Le charisme et le prestige de Sun Yat-Sen permettent de surmonter les divergences et de créer un consensus. Le 29 novembre 1911, quatre jours après son retour en Chine, les délégués révolutionnaires des différentes provinces élisent Sun Yat-Sen comme premier président à titre provisoire de la future jeune république[14]. Le 1er janvier 1912, le gouvernement provisoire de la République de Chine est officiellement constitué, avec pour capitale Nankin[15].

Sun Yat-sen 孙中山 (1866-1925) en 1922. Figure politique légendaire de l’histoire chinoise. Il est le premier président à titre provisoire de la République de Chine. Il est considéré comme le père de la Chine moderne

Toutefois, les Qing tardent à abdiquer. Sun Yat-Sen entre en négociation avec le général Yuan Shikai de l’armée de Beiyang pour tenter de le convaincre de faire pression sur la cour impériale[16]. En échange, Sun promet de démissionner et d’instituer Yuan en tant que président de la République de Chine. Finalement, Yuan accepte le marchandage et persuade les Qing de descendre du trône impérial. Les Qing abdiquent le 12 février 1912. Subséquemment, Sun Yat-Sen honore sa parole et démissionne de poste de président[17].

Cela a été une décision difficile pour Sun qui doit abandonner précocement la récompense d’une vie de combats dédiée à la révolution. Il est lucide concernant le différentiel de puissance opposant la jeune république aux forces de Yuan Shikai. En outre, il n’est pas dupe à propos des velléités autocratiques de Yuan[18]. Un compromis s’impose donc pour le succès de la révolution et pour la sauvegarde de la république.

Ainsi, durant les négociations avec son adversaire politique, Sun impose comme condition à Yuan de garantir expressément la nouvelle république[19]. De même, Sun tente d’inciter Yuan de quitter Pékin pour s’installer à Nankin. C’est une façon pour les collaborateurs de Sun du Gemingdang de surveiller le nouveau président. En vain. Enfin, Sun Yat-Sen, influencé par la théorie de la séparation des pouvoirs du philosophe français Montesquieu, conceptualise une constitution limitant les dérives autocratiques du président[20]. Adoptée le 12 mars 1912, elle formule que le président, le Sénat, le gouvernement et les tribunaux détiennent le pouvoir souverain. Surtout, elle inscrit la responsabilité du gouvernement devant le parlement.

Cette constitution échoue à bloquer toute dérive autoritaire. En janvier 1914, Yuan Shikai dissout le parlement[21]. En décembre 1915, il essaie vainement de s’accaparer le pouvoir en se proclamant empereur[22].
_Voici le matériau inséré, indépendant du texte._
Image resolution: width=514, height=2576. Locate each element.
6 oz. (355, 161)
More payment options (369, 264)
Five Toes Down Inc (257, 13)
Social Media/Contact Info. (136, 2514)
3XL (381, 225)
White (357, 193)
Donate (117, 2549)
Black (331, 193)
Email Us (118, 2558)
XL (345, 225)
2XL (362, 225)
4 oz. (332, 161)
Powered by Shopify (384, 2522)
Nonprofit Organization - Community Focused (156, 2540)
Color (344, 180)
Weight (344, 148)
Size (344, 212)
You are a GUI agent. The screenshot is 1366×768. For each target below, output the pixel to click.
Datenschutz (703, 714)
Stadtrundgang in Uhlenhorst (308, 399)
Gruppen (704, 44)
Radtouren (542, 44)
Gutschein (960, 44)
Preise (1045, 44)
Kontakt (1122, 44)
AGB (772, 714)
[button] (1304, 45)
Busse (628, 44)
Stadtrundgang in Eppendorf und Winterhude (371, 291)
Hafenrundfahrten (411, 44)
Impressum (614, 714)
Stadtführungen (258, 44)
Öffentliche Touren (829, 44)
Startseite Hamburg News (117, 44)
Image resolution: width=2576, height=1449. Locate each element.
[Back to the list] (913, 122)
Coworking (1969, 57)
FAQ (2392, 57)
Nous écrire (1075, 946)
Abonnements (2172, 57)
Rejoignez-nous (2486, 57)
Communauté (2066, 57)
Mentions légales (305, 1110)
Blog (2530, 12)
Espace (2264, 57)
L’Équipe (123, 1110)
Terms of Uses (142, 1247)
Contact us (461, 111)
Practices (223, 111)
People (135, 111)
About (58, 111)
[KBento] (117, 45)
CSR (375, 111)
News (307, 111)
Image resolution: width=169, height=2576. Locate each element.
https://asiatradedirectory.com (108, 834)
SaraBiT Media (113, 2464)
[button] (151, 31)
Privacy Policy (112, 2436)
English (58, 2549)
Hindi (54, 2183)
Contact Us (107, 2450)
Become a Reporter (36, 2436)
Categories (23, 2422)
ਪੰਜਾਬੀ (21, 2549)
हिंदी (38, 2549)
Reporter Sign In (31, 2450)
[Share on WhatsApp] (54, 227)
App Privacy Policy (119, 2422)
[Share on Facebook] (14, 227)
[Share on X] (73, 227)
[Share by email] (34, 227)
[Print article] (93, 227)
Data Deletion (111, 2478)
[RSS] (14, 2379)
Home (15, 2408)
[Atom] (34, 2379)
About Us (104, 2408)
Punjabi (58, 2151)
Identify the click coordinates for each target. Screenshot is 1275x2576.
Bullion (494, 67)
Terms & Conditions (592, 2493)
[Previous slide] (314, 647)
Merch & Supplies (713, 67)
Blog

Yuan Shikai 袁世凯 (1859-1916) en 1915. Général dans l’armée des Qing, il succède à Sun Yat-Sen à la présidence de la République de Chine en 1912. Trois ans plus tard, il tente en vain de s’accaparer le pouvoir en se proclamant empereur. Il meurt de maladie en 1916

En conclusion, la révolution de Xinhai a ouvert la voie à une première modernisation du pays[23]. Elle a permis une libéralisation préliminaire de la société chinoise avec la création de la République de Chine. Cependant, elle n’a pas mis fin à l’impérialisme étranger et aux divisions internes qui vont aboutir sur des décennies de guerres intestines et de guerre contre l’occupant étranger. Les traités inégaux signés sous la Chine des Qing, accordant des privilèges de toutes sortes aux puissances étrangères ne sont que définitivement abolis avec l’avènement du pouvoir communiste en Chine. La nouvelle république est un régime faible qui n’exerce vraiment qu’un contrôle relatif du Sud de la Chine, elle voit son pouvoir disputé par les intérêts des seigneurs de guerre pendant encore deux décennies.

Par suite, la mort de Sun Yat-sen de 1925 et l’ascension de Chiang Kaï-Shek (蒋介石) mettent fin à la période de coopération avec les communistes chinois et provoquent à nouveau une guerre civile. L’expansionnisme japonais prédateur se profile aussi à l’horizon, particulièrement dans le nord-est du pays, en Mandchourie.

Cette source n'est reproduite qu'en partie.